Natalie L. Rasgon
Stanford University, USA
Dr. Rasgon received her M.D. and Ph.D. in Obstetrics and Gynecology and Pathological Physiology in the U.S.S.R. She began her distinguished career at UCLA School of Medicine, and in 2002, she established the Center for Neuroscience in Women’s Health at Stanford. Dr. Rasgon is the author of more than 130 peer-reviewed publications, 25 book chapters, and is a reviewer for 30 professional journals. Her predominant research focus has been on the treatment of bipolar disorder in women, the use of hormonal interventions during menopause and the effects on mood and cognitive function, and the interplay between endocrine function and aging.

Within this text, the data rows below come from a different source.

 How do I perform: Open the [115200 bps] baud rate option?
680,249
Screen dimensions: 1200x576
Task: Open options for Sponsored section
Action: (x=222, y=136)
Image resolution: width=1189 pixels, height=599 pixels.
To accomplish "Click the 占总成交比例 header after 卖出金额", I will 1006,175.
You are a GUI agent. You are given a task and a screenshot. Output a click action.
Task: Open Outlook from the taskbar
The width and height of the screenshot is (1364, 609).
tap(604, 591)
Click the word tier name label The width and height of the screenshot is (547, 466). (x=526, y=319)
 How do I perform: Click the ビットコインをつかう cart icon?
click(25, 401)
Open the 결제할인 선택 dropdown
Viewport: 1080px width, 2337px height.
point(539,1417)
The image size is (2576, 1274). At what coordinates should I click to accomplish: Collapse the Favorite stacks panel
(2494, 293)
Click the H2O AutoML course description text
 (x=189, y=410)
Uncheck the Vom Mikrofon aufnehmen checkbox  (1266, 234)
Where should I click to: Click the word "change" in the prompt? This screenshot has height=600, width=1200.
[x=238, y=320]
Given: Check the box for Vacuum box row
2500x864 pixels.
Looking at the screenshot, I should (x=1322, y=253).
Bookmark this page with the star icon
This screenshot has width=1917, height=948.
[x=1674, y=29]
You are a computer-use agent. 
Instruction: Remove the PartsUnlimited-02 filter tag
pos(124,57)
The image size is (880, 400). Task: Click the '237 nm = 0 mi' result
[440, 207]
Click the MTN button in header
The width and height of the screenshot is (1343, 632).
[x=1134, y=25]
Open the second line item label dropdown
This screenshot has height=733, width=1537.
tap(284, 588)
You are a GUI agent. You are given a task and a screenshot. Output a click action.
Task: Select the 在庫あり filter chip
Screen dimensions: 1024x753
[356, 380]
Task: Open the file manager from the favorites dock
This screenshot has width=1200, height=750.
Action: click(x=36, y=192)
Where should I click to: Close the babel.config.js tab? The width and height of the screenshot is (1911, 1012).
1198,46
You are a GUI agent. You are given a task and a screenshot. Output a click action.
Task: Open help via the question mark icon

Insulin resistance (IR) is a putative risk factor for cognitive decline and dementia, and has been shown to impede neuronal glucose metabolism in animal models. This posthoc study focused on metabolic changes in the medial prefrontal region, a brain region exhibiting decline years before documented cognitive changes, relative to high or low IR status in a cohort of postmenopausal women at risk for dementia who were randomized to continue or discontinue existing stable hormone therapy (HT) for 2 years. Subjects were dichotomized into high and low IR groups based on the homeostatic model assessment of insulin resistance, which was within clinically normal limits for the group as a whole at both baseline and 2-year follow-up. Results showed that high and low IR groups showed significant differences in metabolic decline of the medial prefrontal gyrus, regardless of HT randomization group. However, HT randomization was predictive of metabolic decline only in women with low HOMA. Performance in working memory was consistent with observed metabolic changes. These results suggest IR may be an independent moderator of regional metabolic changes, while protective metabolic effects of HT are most apparent in those at low-end range of IR. If replicated in future studies, these findings will help to better understand the interaction between putative risk and protective factors, and further delineate cohort postmenopausal women who may benefit from HT.